- [Extract to read]
================


  4. I am only half french but I do love Ireland as opposed to not being fond of England & USA, and my reason, beside Roan Cathoicsim is that Irish people and culture seem alive and not " stuffed" like a dead bird on a wall ( which is what I feel about protestantism and anglo-saxons )

  5. It is very, very offensive to suggest that WALES is not a country. I suggest you look at the history of WALES and england.
    Wales is an ancient celtic COUNTRY which shares the same values as scotland and Ireland.

  6. Cymruambyth, I see you get the tone of this blog very very well… Good.

  7. It would appear that the French are not good with Geography as a friend of mine who is from the Netherlands, the French regard his origins as Northern Europe, what on earth do the French call Norway then, North, North, VERY NORTH Europe?????? It is a a bit like calling Britain - england (which is in fact made up of 3.5 countries: Scotland, Wales, Northern Ireland and England) Perhaps it's time than Non english GB residents should get their own back and refer to FRANCE AS BELGIUM.

  8. So, you're a funny one, aren't you?

  9. Wow… well seen. It’s really true that French people have a special thing when it comes to anything Celtic. But I didn’t know where it was coming from. Many thanks.

    I won’t lie and say that it doesn’t apply to me too (though my Breton ancestors have nothing to do with it, I’m hardly interested in Brittany, I consider myself 200% French). But I just LOVE Ireland. Irish folk music is my favourite. I practice Irish dance. I play the Celtic harp. I’ve always wanted to marry an Irishman (well, at least someone with Irish origins). And I meet French people in love with Ireland, Scotland and Wales all the time.

    But as reluctant as you may be on that question Frenchman, I really think that Catholicism plays a certain role too (I know what you think about people saying that France is a Catholic country and it’s not my point). What is true is that French people tend to despise and strongly distrust capitalism that could only develop (to the level we know today) in Protestant countries (England and the US… pour ne pas les citer). We clearly see the influence of hundred years of catholicism in this “money-is-bad” French thing. I think we are more likely to trust a cultural-Catholic Irish than any other Anglo-saxon for that matter.

    We are also seeing Ireland as a symbol of resistance against the Anglo-saxon domination. Their pride and will to preserve their langague, their culture against the English… Hum, did I say Ireland ? Oh my pardon I wanted to say “France”…
    Then… How can we not be the best friends ever ? :)

    • You’re making interesting points here. Although I seriously doubt that nowadays Catholicism plays a part in French people fantasizing about Ireland, historically it may have.

      Also, see my answer to your other comment about the “Anglo-Saxon” term (i.e. an artificial construct created by French people, usually the ones that don’t like the UK and the US and bundle them up together because it’s so convenient even if totally inaccurate).

  10. Hello !
    Thank you for answering to my (very) long comments.

    I know about the “Anglo-Saxon” term. It’s just a term we invented for a reality that exist only for us French. And this term is often used by my teachers at university… It has no derogatory connotation. Nor in the researchers’ articles or books that I read. So I’d like to make it obvious that it is no way insulting in my comments. And that I am very aware of the differences between the US and the UK, and about the differences within the UK. It was just a term I used because it was convenient. No offense to anyone.

    Like you, I agree on the fact that Catholicism hardly should play a role nowadays.

    • Well, the problem with the term “Anglo-Saxon” despite being widely used, even by intellectuals, is that it has no reality; and usually researches using it (even the big famous ones - I remember Roland Barthes using it many times, luckily it usually is as side comments, not to make his point) only have a very partial understanding of Anglo cultures (note the plural).

================

- [Listed entries]
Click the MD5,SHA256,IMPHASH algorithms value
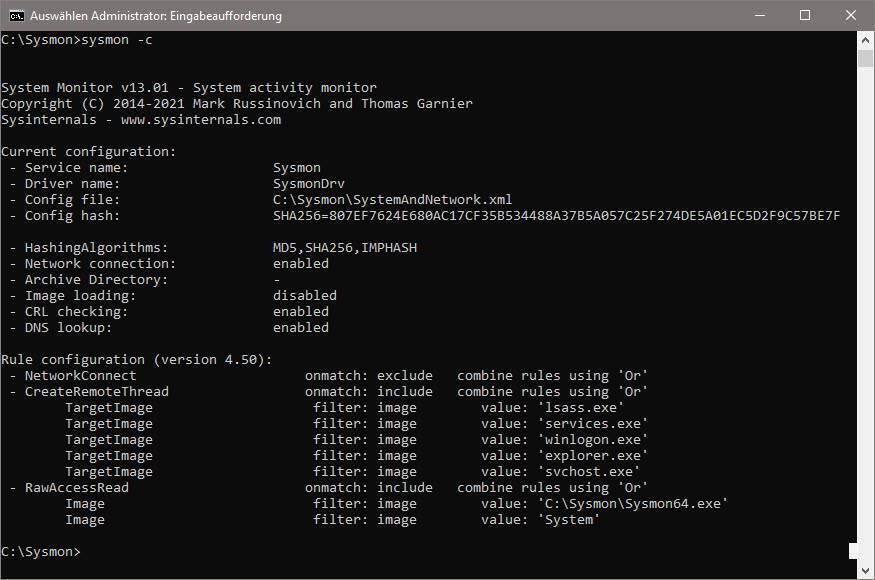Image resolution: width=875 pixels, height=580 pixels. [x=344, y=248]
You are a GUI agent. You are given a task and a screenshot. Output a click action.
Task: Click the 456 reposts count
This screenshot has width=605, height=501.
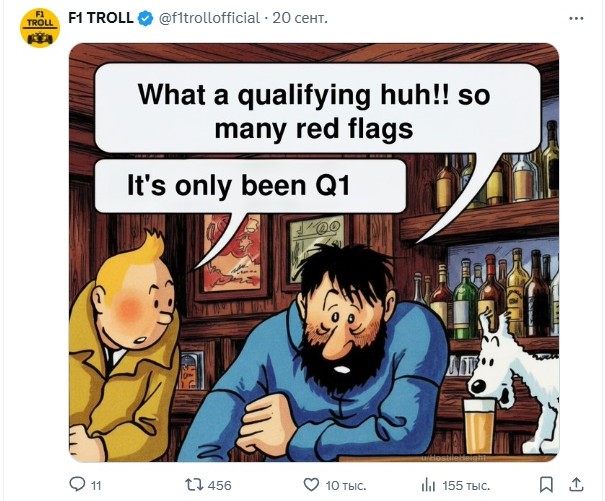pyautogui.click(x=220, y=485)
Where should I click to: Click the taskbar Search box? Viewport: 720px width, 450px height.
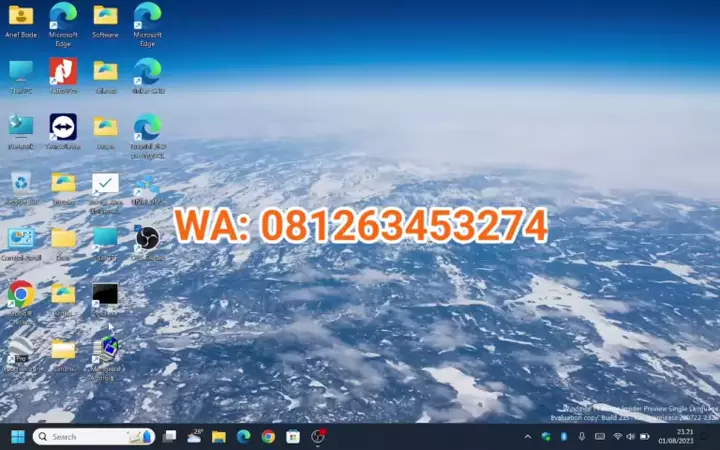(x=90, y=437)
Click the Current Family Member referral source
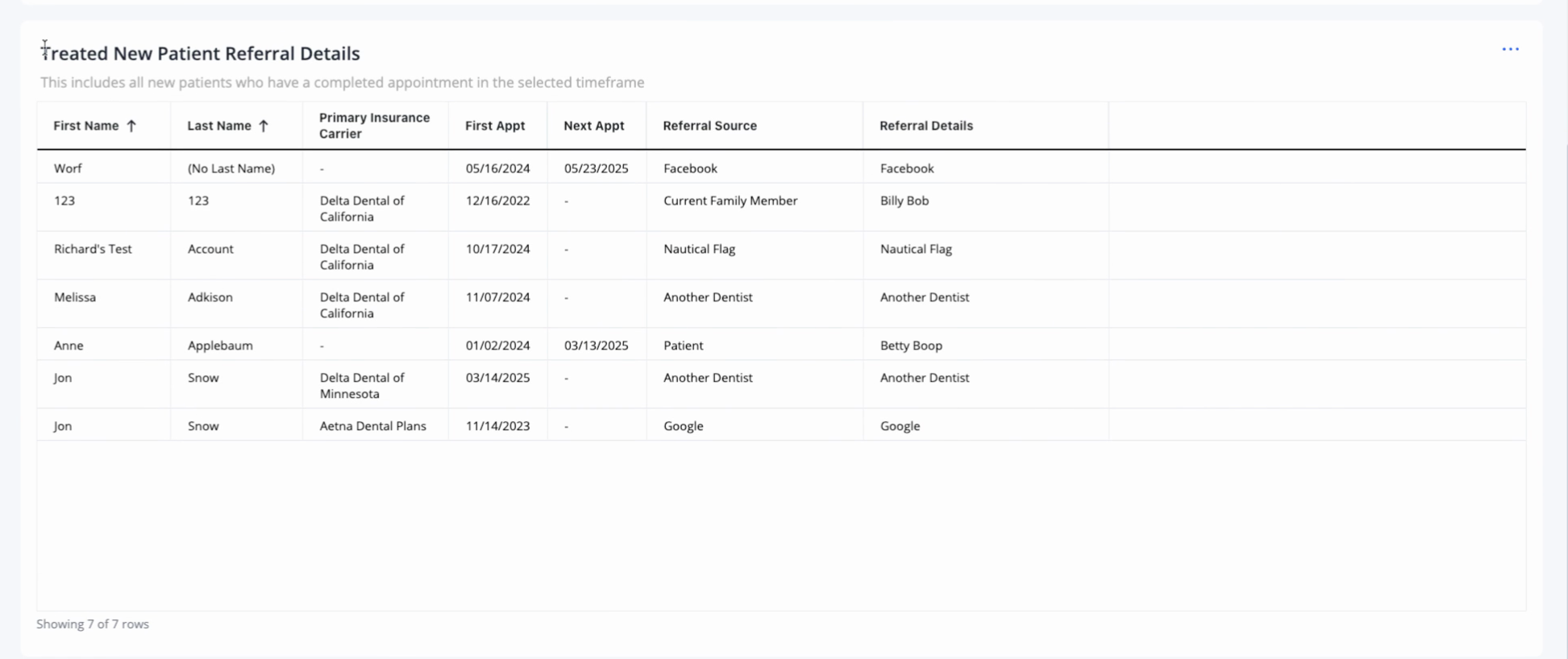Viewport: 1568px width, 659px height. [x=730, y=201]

================

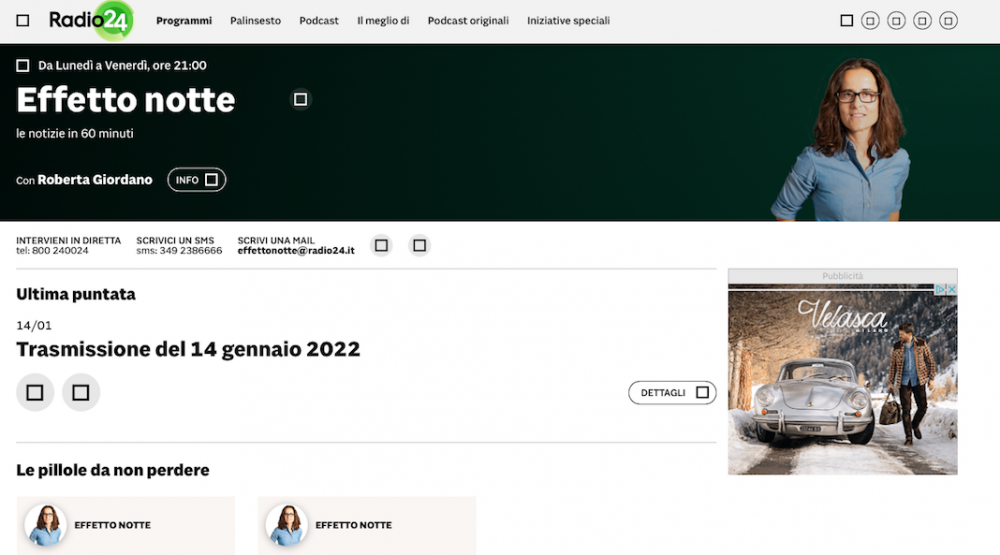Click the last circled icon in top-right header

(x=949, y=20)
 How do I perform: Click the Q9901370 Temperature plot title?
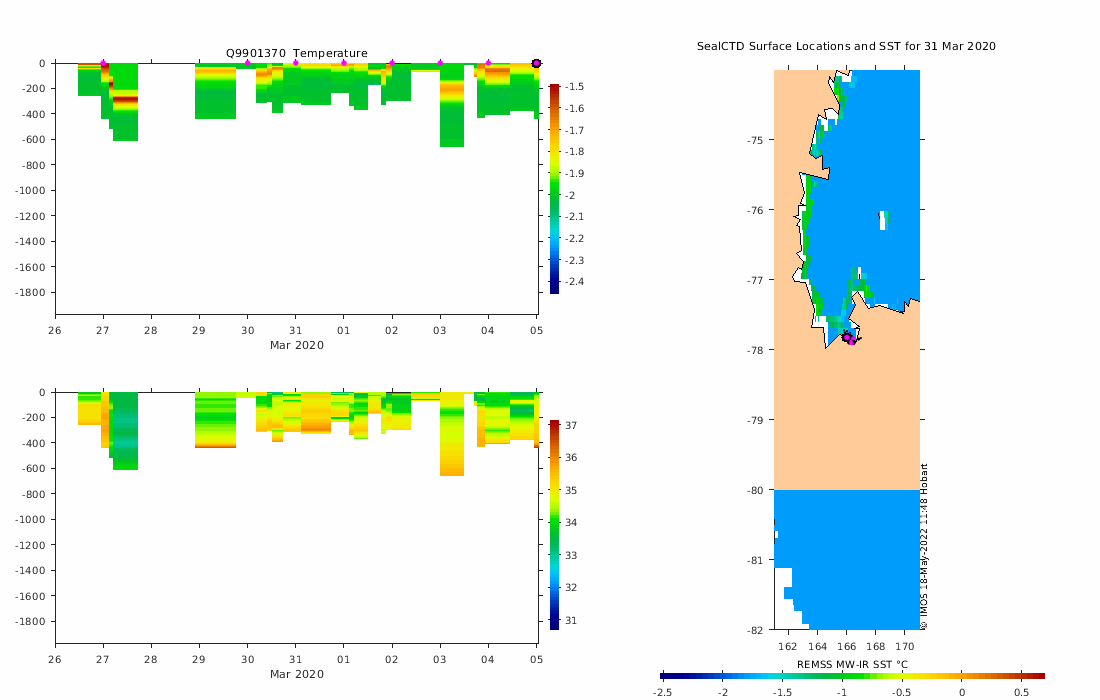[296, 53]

================

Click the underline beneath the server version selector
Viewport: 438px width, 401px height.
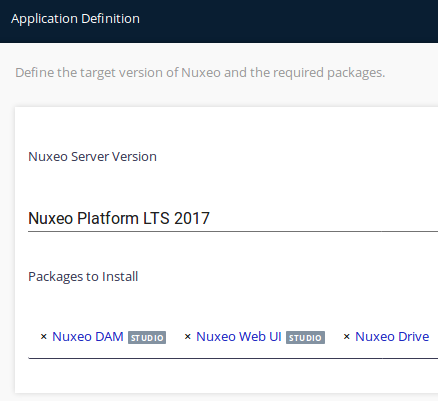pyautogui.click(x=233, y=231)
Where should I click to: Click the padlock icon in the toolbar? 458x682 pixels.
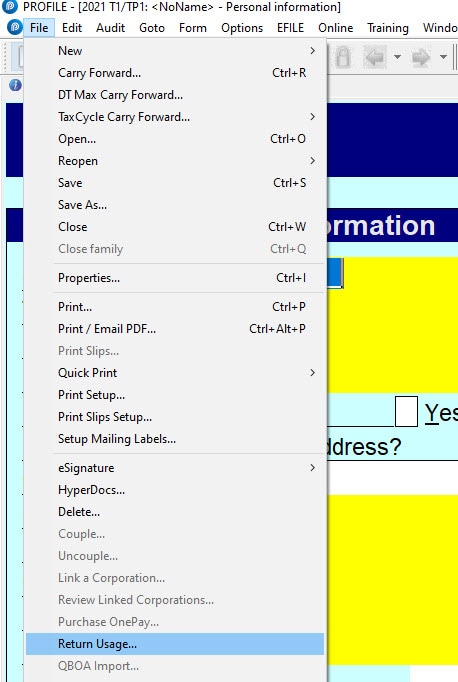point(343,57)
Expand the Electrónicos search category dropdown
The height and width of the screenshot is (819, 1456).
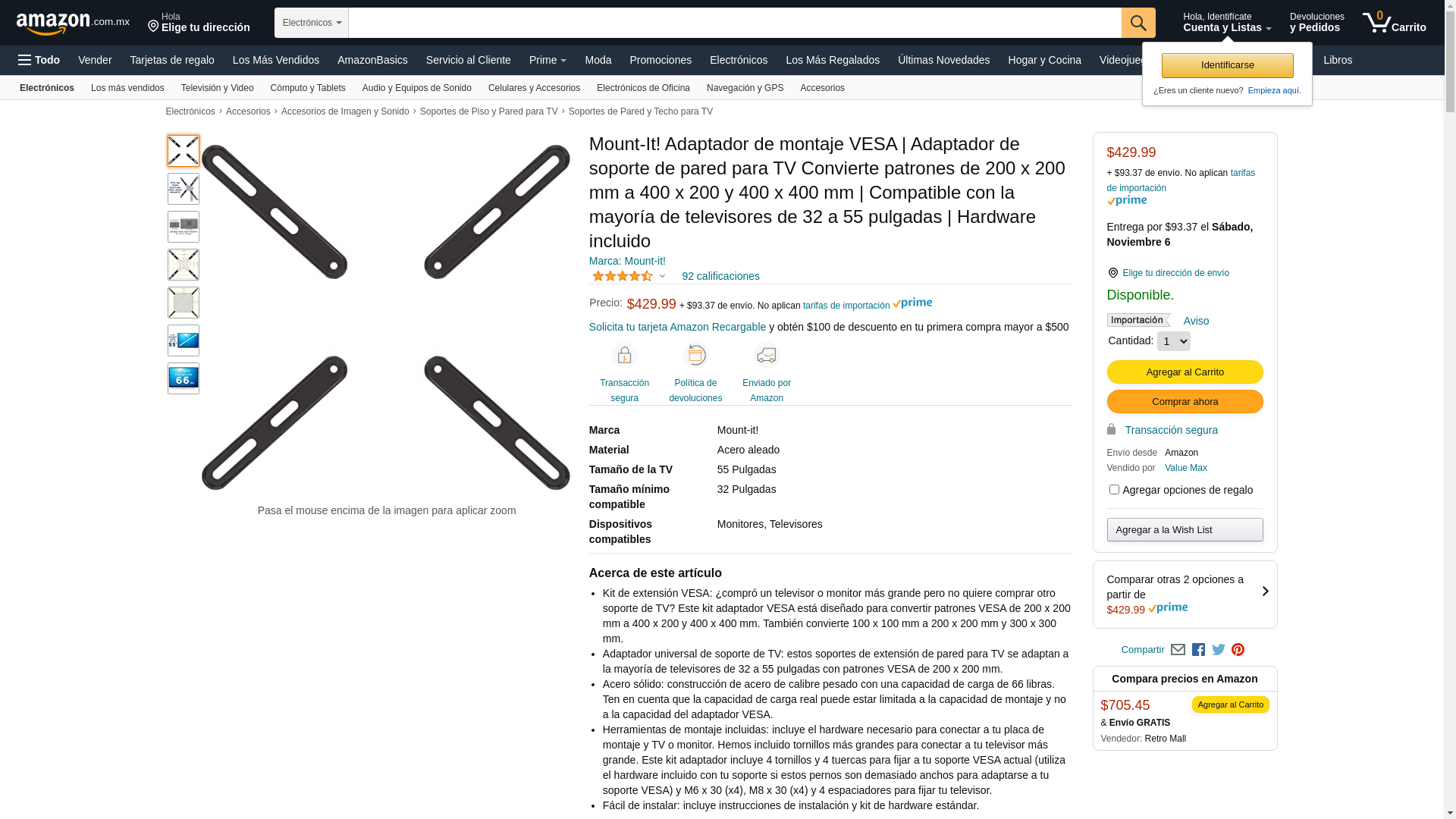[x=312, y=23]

================

- [Exercise requirements]
**1.** Sum up the comment thread in two sentences.
**2.** In the comment thread, what instrument does the commenter who practices Irish dance play?
The lines have nothing to do with the comment thread.

- [Answers]
**1.** Commenters discuss why French people love Ireland and other Celtic countries, and one of them points to Catholicism and to a shared sense of resisting Anglo-Saxon dominance, while a reply doubts that Catholicism plays a part nowadays. The thread also turns to the term "Anglo-Saxon," which the commenter calls a convenient French term with no insult meant, and which the reply says has no reality and reflects only a partial understanding of Anglo cultures.

**2.** The Celtic harp.